In the wake of the emergency order that went into effect at 11 p.m. Tuesday, these small businesses are turning to delivery and takeout orders. For owners, the struggle to stay open is very real.
“We’re aware that it’s affecting everybody and we’re ready to take all safety measures,” said Elio Solari, the owner of Evio’s Pizza & Grill in North Miami.
However, Solari said delivery orders are steady, at least for now.
“For us, sales have not decreased yet. Obviously we’re vigilant to all the new information that’s coming out,” he said. “Hopefully we’re still able to operate as a delivery restaurant.”
While some restaurants can still offer delivery and to-go services, other non-essential businesses big and small, like retail shops and more, took another blow Wednesday night in Miami-Dade County.
Miami-Dade Mayor Carlos Gimenez ordered the closure of non-essential businesses starting on Thursday.
“All non-essential retail, including strip malls, shops, all of the malls in Miami-Dade County, everywhere in Miami-Dade County, they’ll be asked to close as of business tomorrow,” he said.
Gimenez said social distancing is the main reason more closures are coming down the pipeline.
“That’s what we want everybody to do,” he said.
The economic impact is being felt far and wide across South Florida.
“Most of our locals are scared to come in,” said Keith Freiman, owner of The Bake Shop in Dania Beach. “Business has dropped, I’m going to say, about 70%.”
While some orders are being filled online, as well as some customers ordering their baked goods to go, the revenue that is coming in is not enough.
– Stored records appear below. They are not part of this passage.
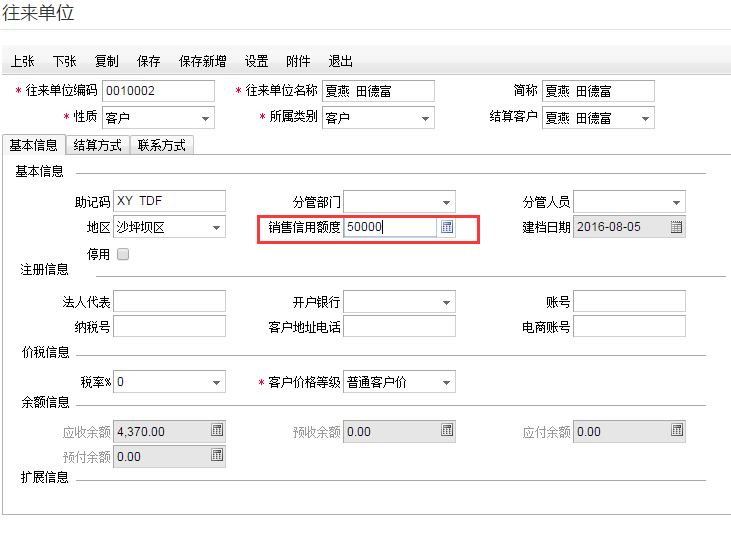Click 保存新增 in the toolbar
731x545 pixels.
(x=202, y=61)
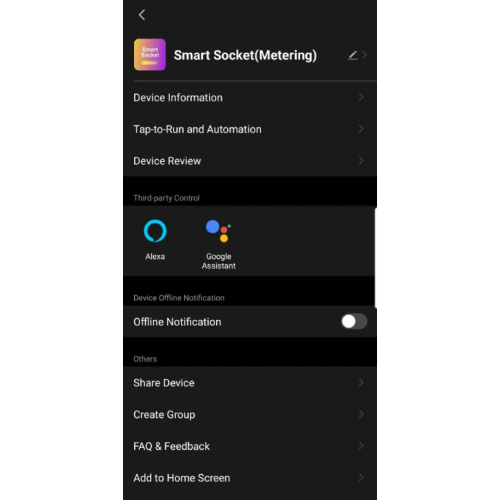Select the Google Assistant dots icon
Viewport: 500px width, 500px height.
(x=218, y=231)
Out of his 12 employees, nine had to be let go.
“Everybody’s been with me two, three years, from the beginning and, I don’t know. All I can help them with is food for their families,” said Freiman.
Freiman’s story isn’t even the worst case. Business at Gigi’s Music Cafe in Sunrise is usually brisk, with live music and tables full of happy patrons enjoying a glass of wine and eating soul food, but for nearly a week, it’s been dead quiet.
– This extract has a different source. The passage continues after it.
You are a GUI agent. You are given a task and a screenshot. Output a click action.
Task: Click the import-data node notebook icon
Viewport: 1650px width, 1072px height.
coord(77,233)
“Not a dime, not a single dime have we made,” said owner Semone Brown-Mobley.
For the first time, they’ll try to deliver food to customers, but for a restaurant that prides itself on live music, it’s going to be an uphill battle.
“It’s going to be very different for us, and we don’t even know if it’s going to work, how long it will work. We have no idea,” said Brown-Mobley.
What can work is a loyal customer base, as Cesar Perez, the owner of The Spotted Gallo in West Miami-Dade, can attest. He said that’s what’s helping their business maintain half of their usual sales.
7News cameras captured the restaurant’s dining room completely empty, Tuesday afternoon.
But customers are showing up and ordering their food to go. Perez hopes sales will increase when they start home delivery.
“As soon as we post everything online and on our social media, I think that it will expand a little bit through the people and get some phone calls,” he said.
All of the business owners who spoke with 7News agreed that customers still receiving a paycheck should consider placing an order for delivery at least once a week, as it will help them keep their doors open for as long as these restrictions are in place.